Watch a video (filmed and produced by Violeta Ivanova) of our week-long field trip to the Sierra Madre Oriental last fall, for the Advanced Structural Geology course:

"The Measure of the Sierra Madre"

An extended field trip to the Central Andes, associated with the Fall 2004 Tectonics I course, is in the works for Christmas break this year.
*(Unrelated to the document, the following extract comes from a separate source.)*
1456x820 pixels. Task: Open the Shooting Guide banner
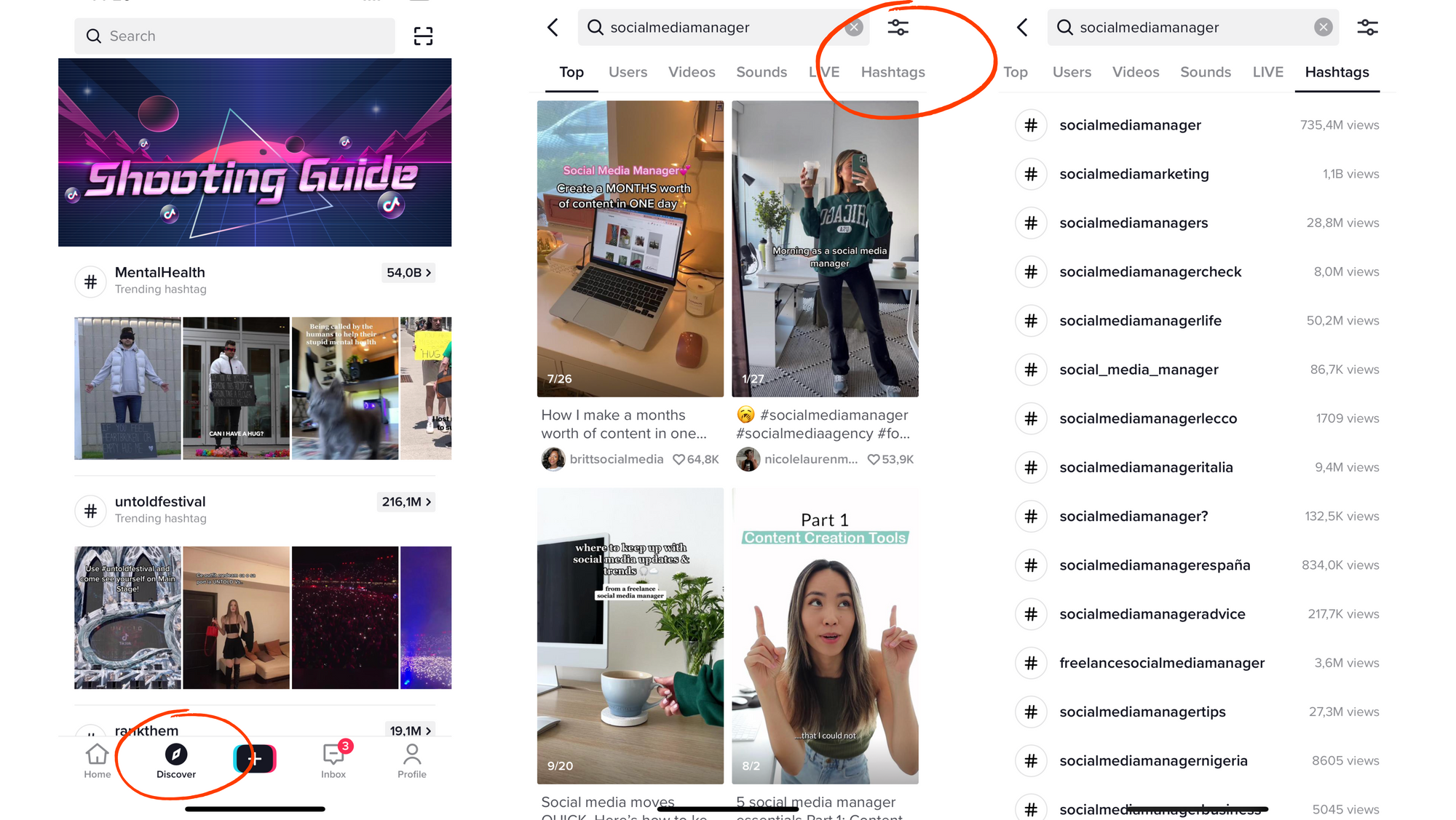click(255, 152)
Highlights from the Fall 2003 trip to the Sierra Madre Oriental

San Blas anticline in the Monterrey salient of the Sierra Madre Oriental, 
México.  This unfaulted, isoclinal fold is typical of large structures in the region, 
except that it is smaller than most, so that the crest has not yet been eroded 
away at the level of the Lower Cretaceous carbonates.  Most anticlines form 
two mountain ranges, one for the forelimb and another for the backlimb. 

 

Steve Laubach (BEG) leading the group to observe 
veins in Jurassic sandstones near Galeana, México.  
Masters candidate Meghan Ward is studying veins in this 
area, while Masters candidate Matt Davis is addressing 
stratigraphy and larger structures.

 

Vein cluster in Cretaceous carbonate strata at Cañón Escalera 
near Monterrey, México.  Fracture clusters are the dissertation 
focus of PhD candidate Leonel Gomez.  The veins pictured 
here probably developed during burial diagenesis (Marrett 
and Laubach, 2001), which is the subject of PhD candidate 
Faustino Monroy's dissertation.

 

Domino fault blocks in Lower Cretaceous dolostones at Cañón Cortinas 
near Monterrey, México.  Note the growth strata on top (!), demonstrating 
that these faults formed during deposition rather than during the Laramide 
orogeny.  Timing relations for faults in this unit are the thesis topic for 
Masters candidate John Hooker.  PhD candidate Younis Altobi is 
searching for the contractional counterpart in basinal strata, to test the 
hypothesis that gravitational spreading drove syndepositional deformation.

 

Boudinage of a dolostone layer, which necked and eventually broke, 
between adjacent layers of limestone that did not fracture at 
Cañón de las Palmas, near Monterrey, México.  No one is studying 
the boudinage structures yet.  How about you?